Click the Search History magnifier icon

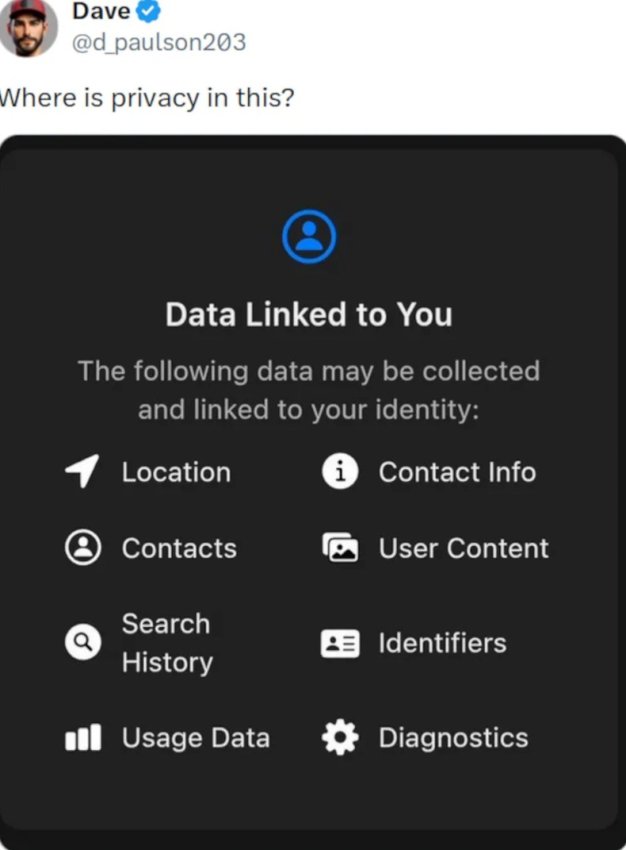[83, 643]
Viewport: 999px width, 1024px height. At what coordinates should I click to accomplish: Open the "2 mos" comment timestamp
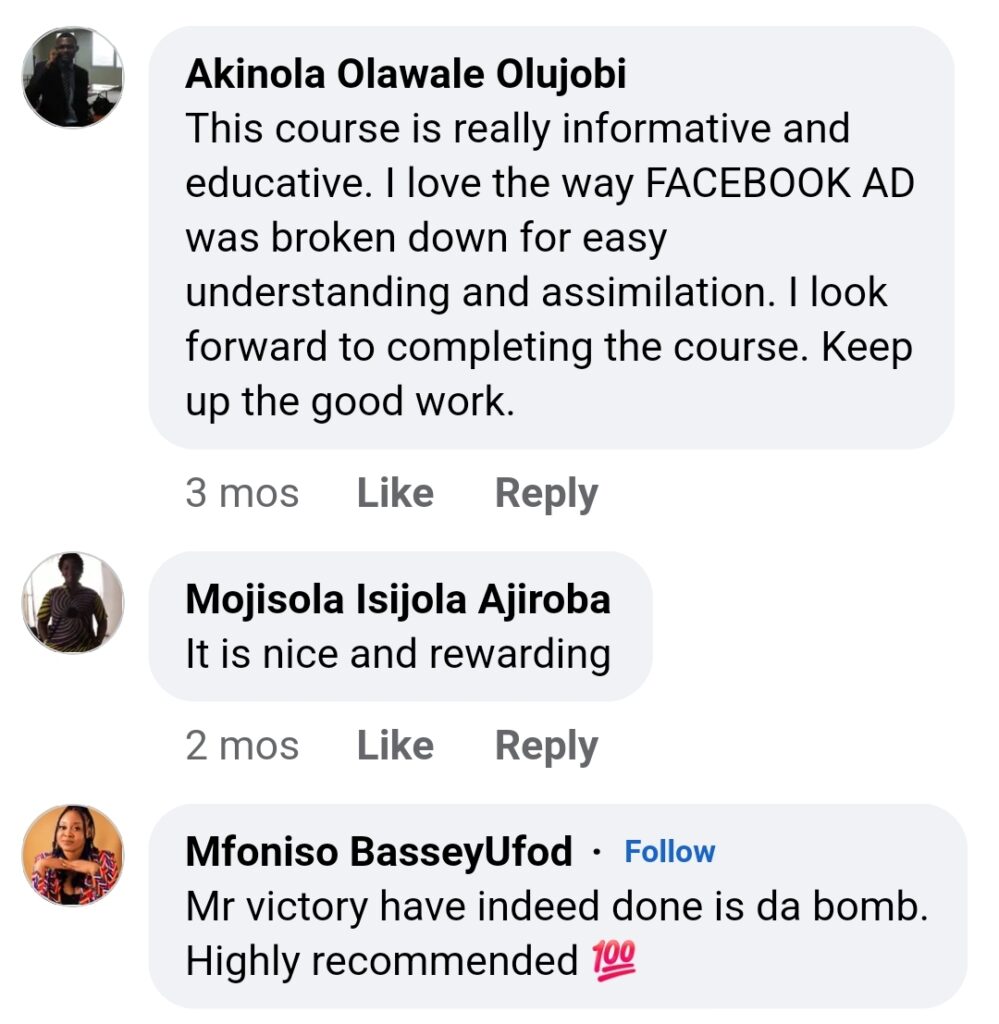point(242,746)
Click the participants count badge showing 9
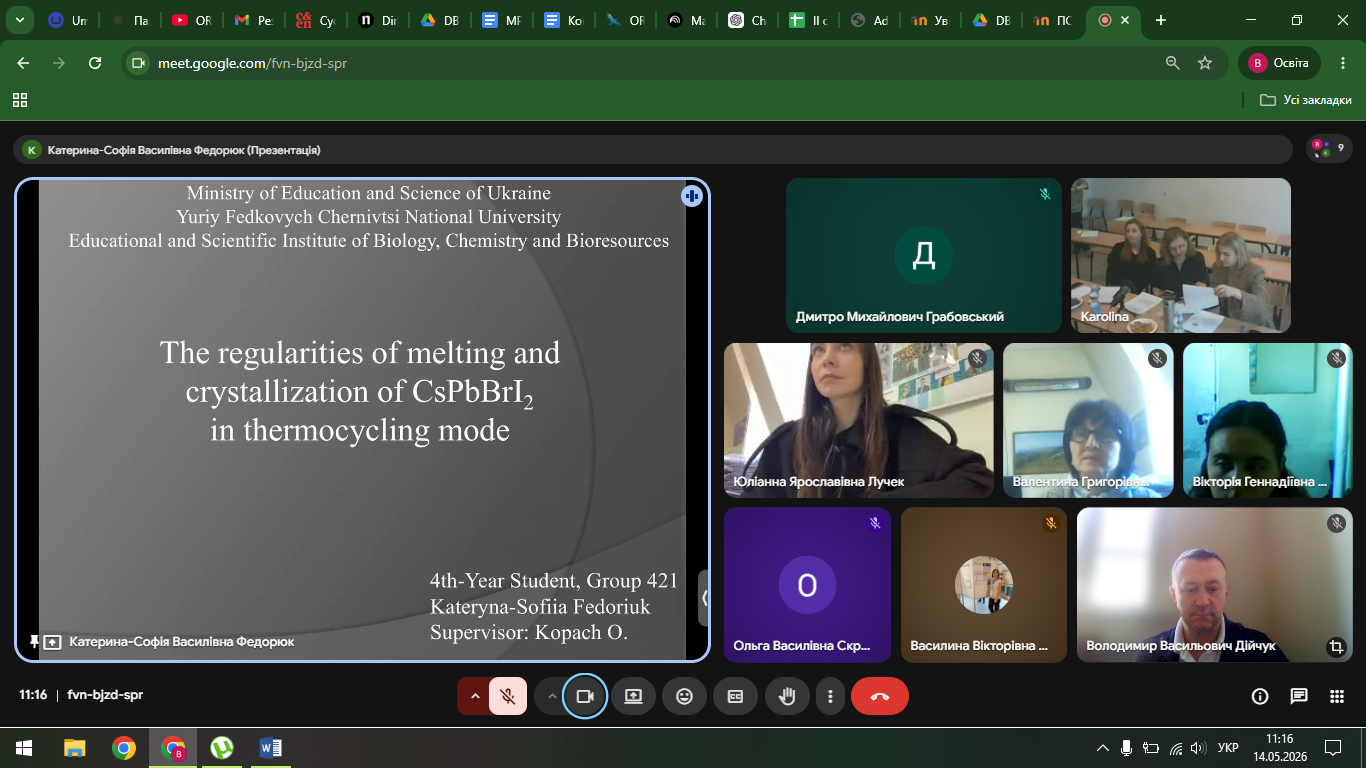 [1330, 149]
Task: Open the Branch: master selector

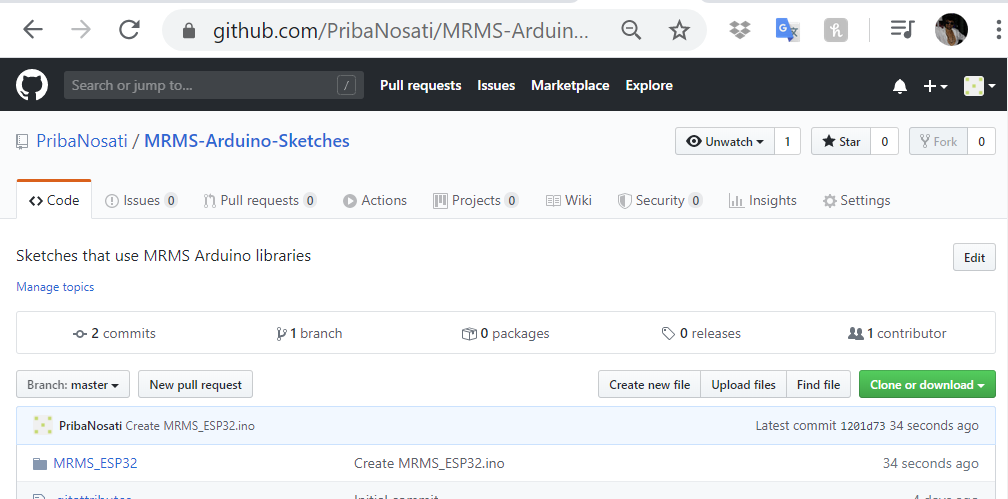Action: point(73,385)
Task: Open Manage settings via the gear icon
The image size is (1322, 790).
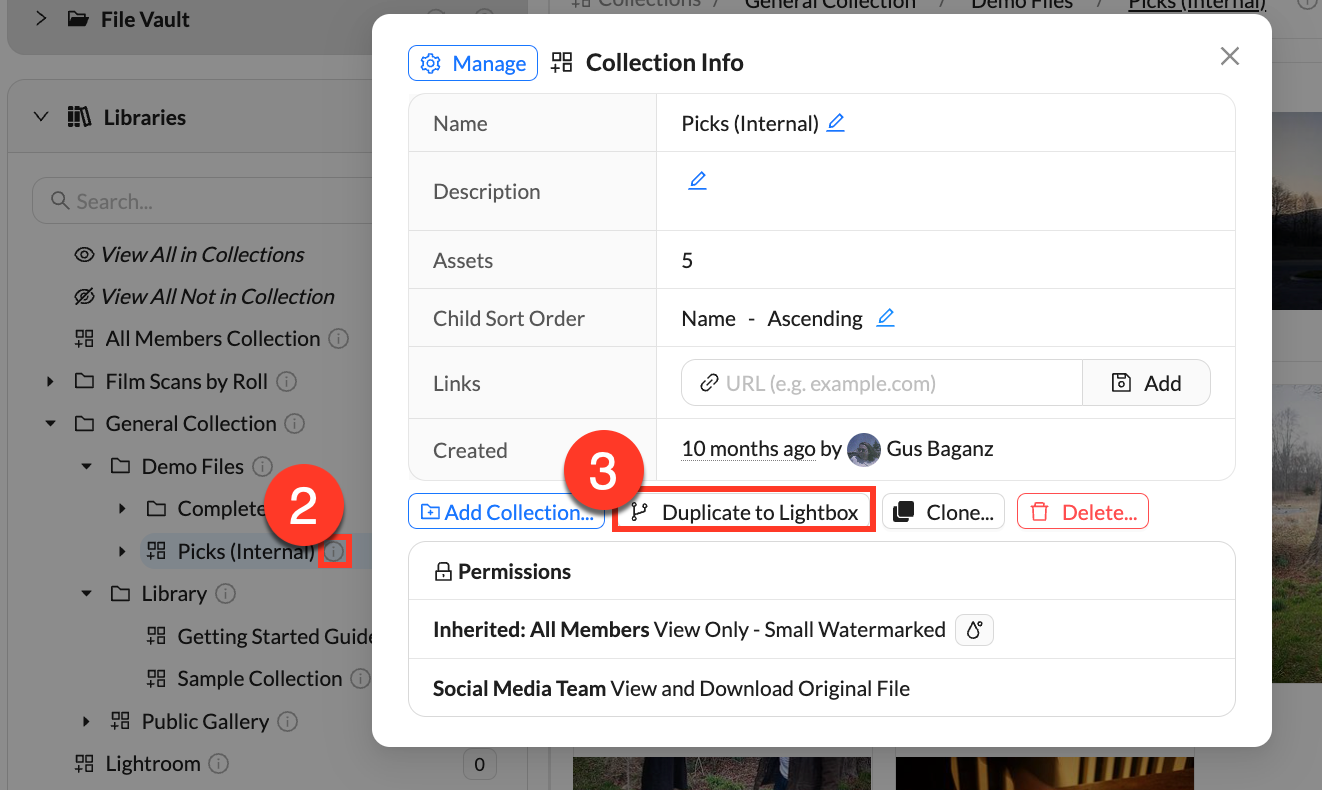Action: coord(430,62)
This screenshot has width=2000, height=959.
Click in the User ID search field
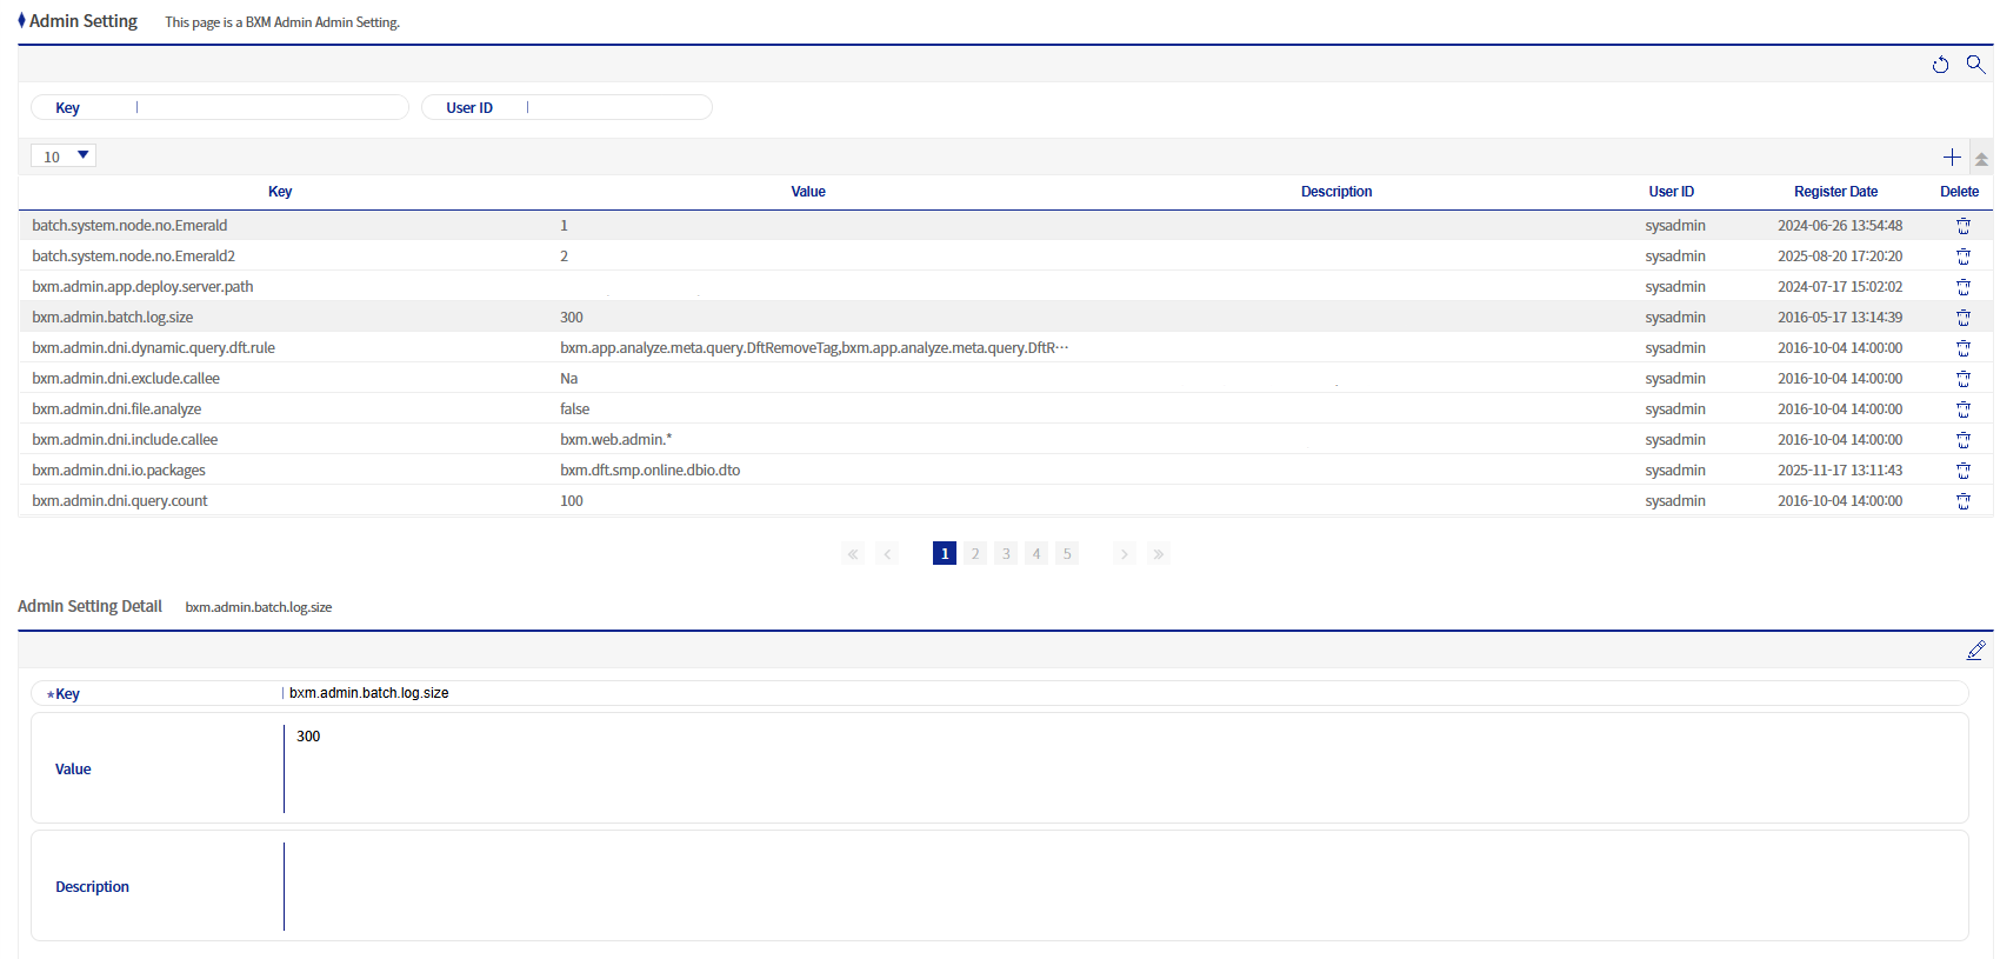coord(617,108)
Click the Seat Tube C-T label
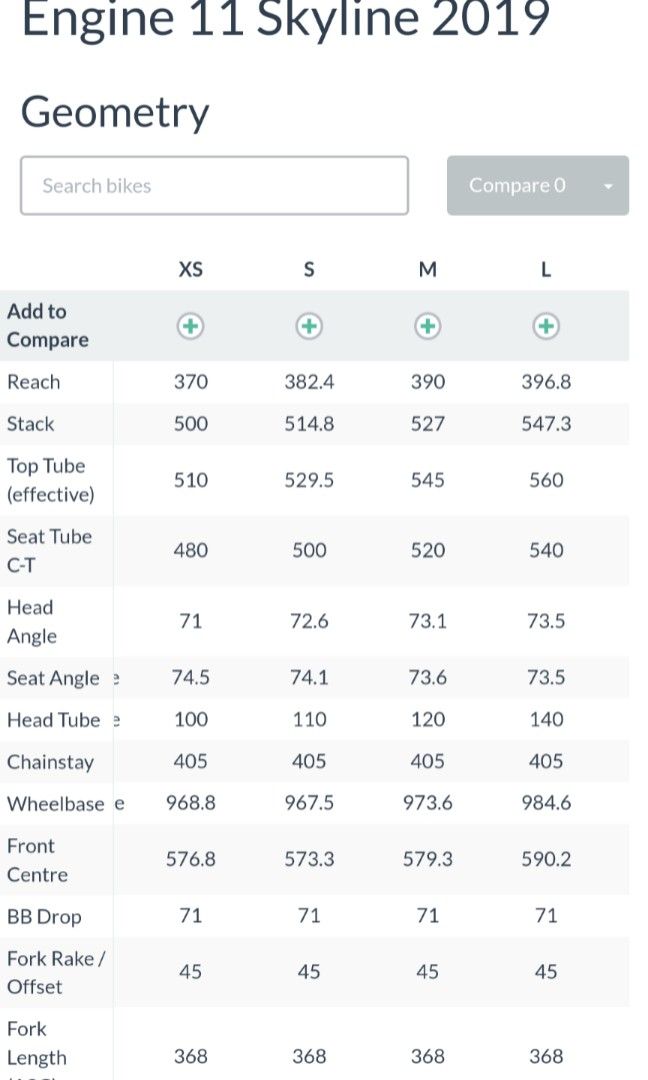This screenshot has height=1080, width=648. click(x=48, y=550)
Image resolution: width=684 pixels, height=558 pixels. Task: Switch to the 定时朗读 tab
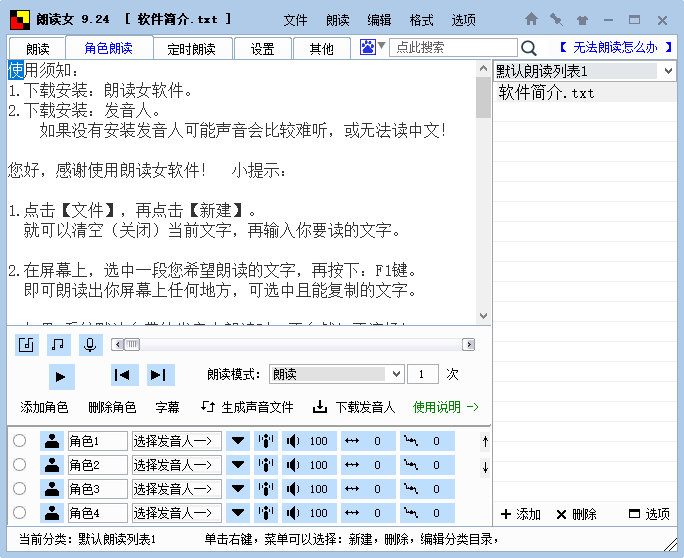192,49
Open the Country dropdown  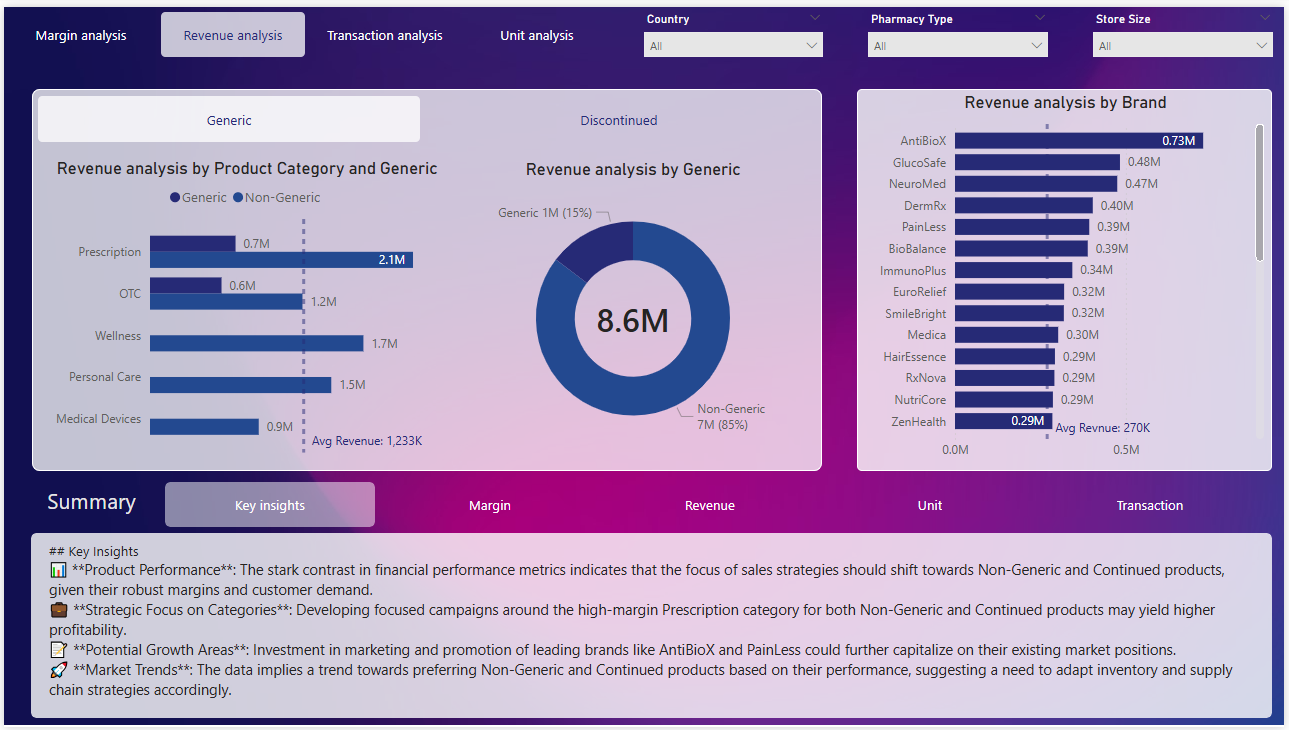(733, 46)
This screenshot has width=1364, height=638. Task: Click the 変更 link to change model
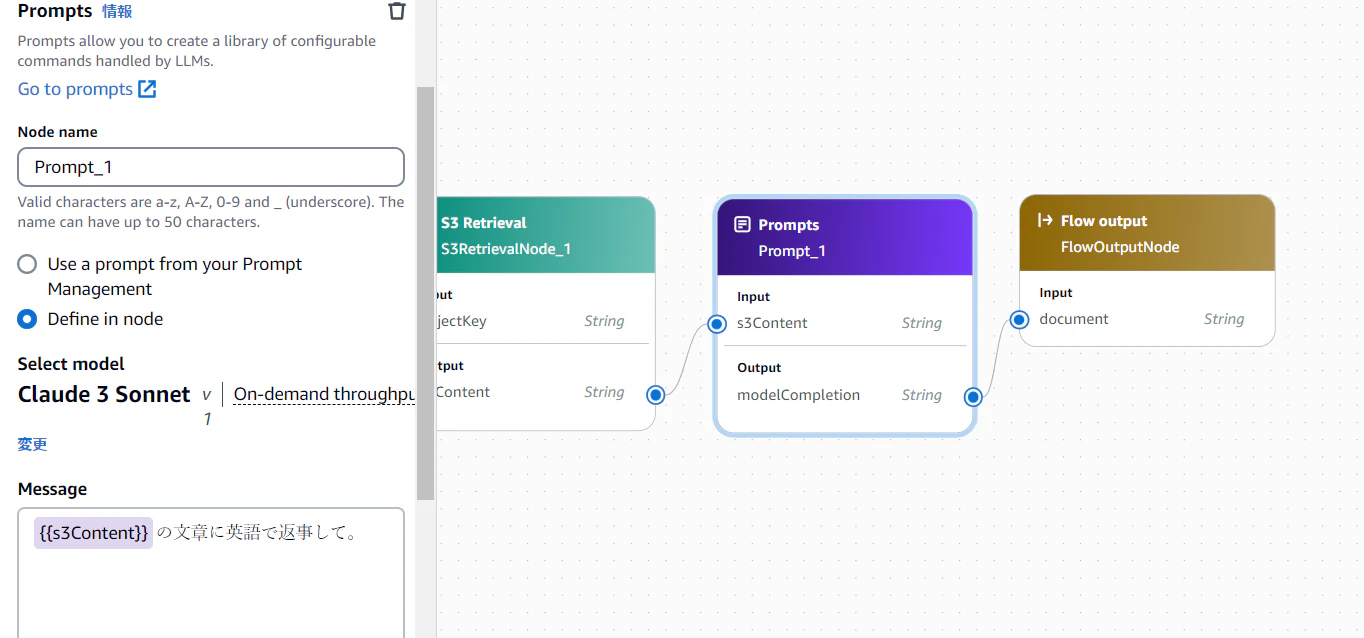point(32,444)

-------------------------

Only the lines above from the one containing "Click the participants count badge showing 9" through the one containing "This screenshot has width=2000, height=959." should be returned, verbatim and inclusive, with pictures excluded.

= Exercise answer =
Click the participants count badge showing 9
 [1330, 149]
Task: Open the Branch: master selector

Action: point(73,385)
Task: Open Manage settings via the gear icon
The image size is (1322, 790).
Action: coord(430,62)
This screenshot has width=2000, height=959.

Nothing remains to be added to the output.